**Activity:**
Transcribe all records exactly.

**Extracted data:**
__________________________________________________
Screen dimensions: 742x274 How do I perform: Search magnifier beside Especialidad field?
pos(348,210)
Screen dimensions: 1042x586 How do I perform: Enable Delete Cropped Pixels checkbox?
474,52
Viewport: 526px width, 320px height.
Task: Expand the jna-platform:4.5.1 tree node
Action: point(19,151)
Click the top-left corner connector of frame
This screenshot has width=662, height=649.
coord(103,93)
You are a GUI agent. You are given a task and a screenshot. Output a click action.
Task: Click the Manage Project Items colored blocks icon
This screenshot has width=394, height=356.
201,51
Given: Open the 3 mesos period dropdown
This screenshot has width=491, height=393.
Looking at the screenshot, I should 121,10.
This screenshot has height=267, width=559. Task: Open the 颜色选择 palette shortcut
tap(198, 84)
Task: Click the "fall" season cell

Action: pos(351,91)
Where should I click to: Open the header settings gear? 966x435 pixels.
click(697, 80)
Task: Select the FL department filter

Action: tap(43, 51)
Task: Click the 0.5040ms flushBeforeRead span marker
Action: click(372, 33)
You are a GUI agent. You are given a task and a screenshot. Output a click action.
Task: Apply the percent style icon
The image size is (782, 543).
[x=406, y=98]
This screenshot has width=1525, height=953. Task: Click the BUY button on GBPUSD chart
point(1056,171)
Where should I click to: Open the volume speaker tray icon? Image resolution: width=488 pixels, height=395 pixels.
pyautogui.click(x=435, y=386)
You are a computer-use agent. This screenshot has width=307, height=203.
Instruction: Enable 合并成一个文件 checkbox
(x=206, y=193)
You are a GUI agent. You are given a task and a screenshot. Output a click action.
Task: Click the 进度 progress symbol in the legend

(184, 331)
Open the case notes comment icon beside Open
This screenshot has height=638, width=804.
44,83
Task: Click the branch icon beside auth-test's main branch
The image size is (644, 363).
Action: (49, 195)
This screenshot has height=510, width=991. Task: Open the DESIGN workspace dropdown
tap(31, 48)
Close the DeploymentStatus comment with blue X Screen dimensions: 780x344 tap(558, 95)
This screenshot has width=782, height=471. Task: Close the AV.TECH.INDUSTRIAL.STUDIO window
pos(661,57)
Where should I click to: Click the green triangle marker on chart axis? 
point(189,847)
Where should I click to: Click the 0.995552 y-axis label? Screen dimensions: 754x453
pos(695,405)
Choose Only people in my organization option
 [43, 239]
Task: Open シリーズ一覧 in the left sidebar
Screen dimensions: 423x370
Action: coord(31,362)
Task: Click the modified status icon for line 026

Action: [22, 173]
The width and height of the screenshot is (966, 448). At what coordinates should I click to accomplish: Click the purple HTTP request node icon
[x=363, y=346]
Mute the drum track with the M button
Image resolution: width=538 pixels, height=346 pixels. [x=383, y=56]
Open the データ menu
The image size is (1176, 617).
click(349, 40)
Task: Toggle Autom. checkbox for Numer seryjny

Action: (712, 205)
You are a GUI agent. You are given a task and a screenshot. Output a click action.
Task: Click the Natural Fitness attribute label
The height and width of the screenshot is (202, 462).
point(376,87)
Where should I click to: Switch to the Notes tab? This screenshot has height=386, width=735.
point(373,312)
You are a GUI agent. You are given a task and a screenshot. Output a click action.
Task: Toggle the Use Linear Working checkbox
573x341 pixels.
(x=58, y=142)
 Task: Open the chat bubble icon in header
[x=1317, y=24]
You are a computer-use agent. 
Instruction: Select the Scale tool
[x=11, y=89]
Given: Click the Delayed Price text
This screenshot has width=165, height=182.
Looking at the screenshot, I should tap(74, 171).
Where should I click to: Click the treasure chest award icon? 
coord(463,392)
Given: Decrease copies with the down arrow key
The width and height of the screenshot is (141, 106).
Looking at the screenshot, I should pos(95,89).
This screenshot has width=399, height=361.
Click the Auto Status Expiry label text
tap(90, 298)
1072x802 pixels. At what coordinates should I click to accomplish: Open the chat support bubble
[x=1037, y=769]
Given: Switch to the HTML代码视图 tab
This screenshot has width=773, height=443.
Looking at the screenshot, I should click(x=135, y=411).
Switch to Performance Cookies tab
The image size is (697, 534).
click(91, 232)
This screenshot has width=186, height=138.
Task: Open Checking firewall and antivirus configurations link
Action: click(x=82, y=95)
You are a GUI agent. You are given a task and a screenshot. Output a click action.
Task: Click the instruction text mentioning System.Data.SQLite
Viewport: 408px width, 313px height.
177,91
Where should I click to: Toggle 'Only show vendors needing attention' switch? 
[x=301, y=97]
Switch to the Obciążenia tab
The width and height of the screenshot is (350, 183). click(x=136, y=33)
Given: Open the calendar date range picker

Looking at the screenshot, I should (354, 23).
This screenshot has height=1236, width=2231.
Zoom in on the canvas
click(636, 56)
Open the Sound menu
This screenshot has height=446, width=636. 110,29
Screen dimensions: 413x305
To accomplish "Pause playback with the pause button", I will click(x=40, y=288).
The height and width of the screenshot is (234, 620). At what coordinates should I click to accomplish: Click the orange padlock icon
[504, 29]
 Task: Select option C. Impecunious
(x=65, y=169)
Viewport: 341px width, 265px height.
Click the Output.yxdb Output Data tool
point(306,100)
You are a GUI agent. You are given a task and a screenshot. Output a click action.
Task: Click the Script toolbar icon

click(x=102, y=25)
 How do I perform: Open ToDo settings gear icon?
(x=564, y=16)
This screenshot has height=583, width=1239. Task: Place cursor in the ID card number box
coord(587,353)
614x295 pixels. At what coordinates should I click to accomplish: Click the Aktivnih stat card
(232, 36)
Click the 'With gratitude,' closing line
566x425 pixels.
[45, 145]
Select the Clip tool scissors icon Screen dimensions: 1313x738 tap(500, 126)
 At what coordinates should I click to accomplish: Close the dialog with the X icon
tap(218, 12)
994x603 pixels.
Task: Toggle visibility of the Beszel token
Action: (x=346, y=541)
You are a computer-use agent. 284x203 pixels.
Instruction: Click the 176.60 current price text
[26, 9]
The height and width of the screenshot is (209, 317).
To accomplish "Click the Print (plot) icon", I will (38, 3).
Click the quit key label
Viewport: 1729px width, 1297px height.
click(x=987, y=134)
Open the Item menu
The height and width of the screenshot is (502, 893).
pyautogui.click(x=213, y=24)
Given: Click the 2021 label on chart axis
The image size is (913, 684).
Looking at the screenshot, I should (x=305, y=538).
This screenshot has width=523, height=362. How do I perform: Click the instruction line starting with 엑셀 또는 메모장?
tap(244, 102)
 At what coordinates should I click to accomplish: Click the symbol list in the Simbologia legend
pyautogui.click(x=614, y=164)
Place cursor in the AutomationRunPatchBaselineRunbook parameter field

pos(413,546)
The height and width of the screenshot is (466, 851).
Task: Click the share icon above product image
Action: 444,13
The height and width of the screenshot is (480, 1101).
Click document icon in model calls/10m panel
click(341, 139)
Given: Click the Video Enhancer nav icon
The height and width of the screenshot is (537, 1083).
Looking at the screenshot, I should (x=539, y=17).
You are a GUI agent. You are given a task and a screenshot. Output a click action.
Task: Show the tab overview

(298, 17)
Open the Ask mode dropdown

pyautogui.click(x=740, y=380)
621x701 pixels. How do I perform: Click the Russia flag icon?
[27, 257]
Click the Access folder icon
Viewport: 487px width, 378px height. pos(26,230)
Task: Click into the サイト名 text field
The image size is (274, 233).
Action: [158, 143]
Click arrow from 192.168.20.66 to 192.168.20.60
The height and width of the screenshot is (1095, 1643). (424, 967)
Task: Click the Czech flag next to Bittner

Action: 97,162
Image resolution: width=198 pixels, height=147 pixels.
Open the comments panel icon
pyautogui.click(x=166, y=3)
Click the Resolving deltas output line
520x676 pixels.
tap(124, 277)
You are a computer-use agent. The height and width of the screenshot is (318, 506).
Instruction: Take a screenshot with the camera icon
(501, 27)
__________________________________________________
**Your response:**
Screen dimensions: 742x274 How do I perform: Search magnifier beside Especialidad field?
pos(348,210)
Screen dimensions: 1042x586 How do I perform: Enable Delete Cropped Pixels checkbox?
474,52
Viewport: 526px width, 320px height.
Task: Expand the jna-platform:4.5.1 tree node
Action: point(19,151)
Click the top-left corner connector of frame
This screenshot has width=662, height=649.
coord(103,93)
You are a GUI agent. You are given a task and a screenshot. Output a click action.
Task: Click the Manage Project Items colored blocks icon
This screenshot has width=394, height=356.
201,51
Given: Open the 3 mesos period dropdown
This screenshot has width=491, height=393.
Looking at the screenshot, I should 121,10.
This screenshot has height=267, width=559. Task: Open the 颜色选择 palette shortcut
tap(198, 84)
Task: Click the "fall" season cell

Action: pos(351,91)
Where should I click to: Open the header settings gear? 966x435 pixels.
click(697, 80)
Task: Select the FL department filter

Action: tap(43, 51)
Task: Click the 0.5040ms flushBeforeRead span marker
Action: click(372, 33)
You are a GUI agent. You are given a task and a screenshot. Output a click action.
Task: Apply the percent style icon
The image size is (782, 543).
[x=406, y=98]
This screenshot has width=1525, height=953. Task: Click the BUY button on GBPUSD chart
point(1056,171)
Where should I click to: Open the volume speaker tray icon? Image resolution: width=488 pixels, height=395 pixels.
pyautogui.click(x=435, y=386)
You are a computer-use agent. This screenshot has width=307, height=203.
Instruction: Enable 合并成一个文件 checkbox
(x=206, y=193)
You are a GUI agent. You are given a task and a screenshot. Output a click action.
Task: Click the 进度 progress symbol in the legend

(184, 331)
Open the case notes comment icon beside Open
This screenshot has height=638, width=804.
44,83
Task: Click the branch icon beside auth-test's main branch
The image size is (644, 363).
Action: (49, 195)
This screenshot has height=510, width=991. Task: Open the DESIGN workspace dropdown
tap(31, 48)
Close the DeploymentStatus comment with blue X Screen dimensions: 780x344 tap(558, 95)
This screenshot has width=782, height=471. Task: Close the AV.TECH.INDUSTRIAL.STUDIO window
pos(661,57)
Where should I click to: Click the green triangle marker on chart axis? 
point(189,847)
Where should I click to: Click the 0.995552 y-axis label? Screen dimensions: 754x453
pos(695,405)
Choose Only people in my organization option
 [43, 239]
Task: Open シリーズ一覧 in the left sidebar
Screen dimensions: 423x370
Action: coord(31,362)
Task: Click the modified status icon for line 026

Action: [22, 173]
The width and height of the screenshot is (966, 448). At what coordinates should I click to accomplish: Click the purple HTTP request node icon
[x=363, y=346]
Mute the drum track with the M button
Image resolution: width=538 pixels, height=346 pixels. [x=383, y=56]
Open the データ menu
The image size is (1176, 617).
click(349, 40)
Task: Toggle Autom. checkbox for Numer seryjny

Action: (712, 205)
You are a GUI agent. You are given a task and a screenshot. Output a click action.
Task: Click the Natural Fitness attribute label
The height and width of the screenshot is (202, 462).
point(376,87)
Where should I click to: Switch to the Notes tab? This screenshot has height=386, width=735.
point(373,312)
You are a GUI agent. You are given a task and a screenshot. Output a click action.
Task: Toggle the Use Linear Working checkbox
573x341 pixels.
(x=58, y=142)
 Task: Open the chat bubble icon in header
[x=1317, y=24]
You are a computer-use agent. 
Instruction: Select the Scale tool
[x=11, y=89]
Given: Click the Delayed Price text
This screenshot has width=165, height=182.
Looking at the screenshot, I should tap(74, 171).
Where should I click to: Click the treasure chest award icon? 
coord(463,392)
Given: Decrease copies with the down arrow key
The width and height of the screenshot is (141, 106).
Looking at the screenshot, I should pos(95,89).
This screenshot has width=399, height=361.
Click the Auto Status Expiry label text
tap(90, 298)
1072x802 pixels. At what coordinates should I click to accomplish: Open the chat support bubble
[x=1037, y=769]
Given: Switch to the HTML代码视图 tab
This screenshot has width=773, height=443.
Looking at the screenshot, I should click(x=135, y=411).
Switch to Performance Cookies tab
The image size is (697, 534).
click(91, 232)
This screenshot has width=186, height=138.
Task: Open Checking firewall and antivirus configurations link
Action: click(x=82, y=95)
You are a GUI agent. You are given a task and a screenshot. Output a click action.
Task: Click the instruction text mentioning System.Data.SQLite
Viewport: 408px width, 313px height.
177,91
Where should I click to: Toggle 'Only show vendors needing attention' switch? 
[x=301, y=97]
Switch to the Obciążenia tab
The width and height of the screenshot is (350, 183). click(x=136, y=33)
Given: Open the calendar date range picker

Looking at the screenshot, I should (354, 23).
This screenshot has height=1236, width=2231.
Zoom in on the canvas
click(636, 56)
Open the Sound menu
This screenshot has height=446, width=636. 110,29
Screen dimensions: 413x305
To accomplish "Pause playback with the pause button", I will click(x=40, y=288).
The height and width of the screenshot is (234, 620). At what coordinates should I click to accomplish: Click the orange padlock icon
[504, 29]
 Task: Select option C. Impecunious
(x=65, y=169)
Viewport: 341px width, 265px height.
Click the Output.yxdb Output Data tool
point(306,100)
You are a GUI agent. You are given a task and a screenshot. Output a click action.
Task: Click the Script toolbar icon

click(x=102, y=25)
 How do I perform: Open ToDo settings gear icon?
(x=564, y=16)
This screenshot has height=583, width=1239. Task: Place cursor in the ID card number box
coord(587,353)
614x295 pixels. At what coordinates should I click to accomplish: Click the Aktivnih stat card
(232, 36)
Click the 'With gratitude,' closing line
566x425 pixels.
[45, 145]
Select the Clip tool scissors icon Screen dimensions: 1313x738 tap(500, 126)
 At what coordinates should I click to accomplish: Close the dialog with the X icon
tap(218, 12)
994x603 pixels.
Task: Toggle visibility of the Beszel token
Action: (x=346, y=541)
You are a computer-use agent. 284x203 pixels.
Instruction: Click the 176.60 current price text
[26, 9]
The height and width of the screenshot is (209, 317).
To accomplish "Click the Print (plot) icon", I will (38, 3).
Click the quit key label
Viewport: 1729px width, 1297px height.
click(x=987, y=134)
Open the Item menu
The height and width of the screenshot is (502, 893).
pyautogui.click(x=213, y=24)
Given: Click the 2021 label on chart axis
The image size is (913, 684).
Looking at the screenshot, I should (x=305, y=538).
This screenshot has width=523, height=362. How do I perform: Click the instruction line starting with 엑셀 또는 메모장?
tap(244, 102)
 At what coordinates should I click to accomplish: Click the symbol list in the Simbologia legend
pyautogui.click(x=614, y=164)
Place cursor in the AutomationRunPatchBaselineRunbook parameter field

pos(413,546)
The height and width of the screenshot is (466, 851).
Task: Click the share icon above product image
Action: 444,13
The height and width of the screenshot is (480, 1101).
Click document icon in model calls/10m panel
click(341, 139)
Given: Click the Video Enhancer nav icon
The height and width of the screenshot is (537, 1083).
Looking at the screenshot, I should (x=539, y=17).
You are a GUI agent. You are given a task and a screenshot. Output a click action.
Task: Show the tab overview

(298, 17)
Open the Ask mode dropdown

pyautogui.click(x=740, y=380)
621x701 pixels. How do I perform: Click the Russia flag icon?
[27, 257]
Click the Access folder icon
Viewport: 487px width, 378px height. pos(26,230)
Task: Click into the サイト名 text field
The image size is (274, 233).
Action: [158, 143]
Click arrow from 192.168.20.66 to 192.168.20.60
The height and width of the screenshot is (1095, 1643). (424, 967)
Task: Click the Czech flag next to Bittner

Action: 97,162
Image resolution: width=198 pixels, height=147 pixels.
Open the comments panel icon
pyautogui.click(x=166, y=3)
Click the Resolving deltas output line
520x676 pixels.
tap(124, 277)
You are a computer-use agent. The height and width of the screenshot is (318, 506).
Instruction: Take a screenshot with the camera icon
(501, 27)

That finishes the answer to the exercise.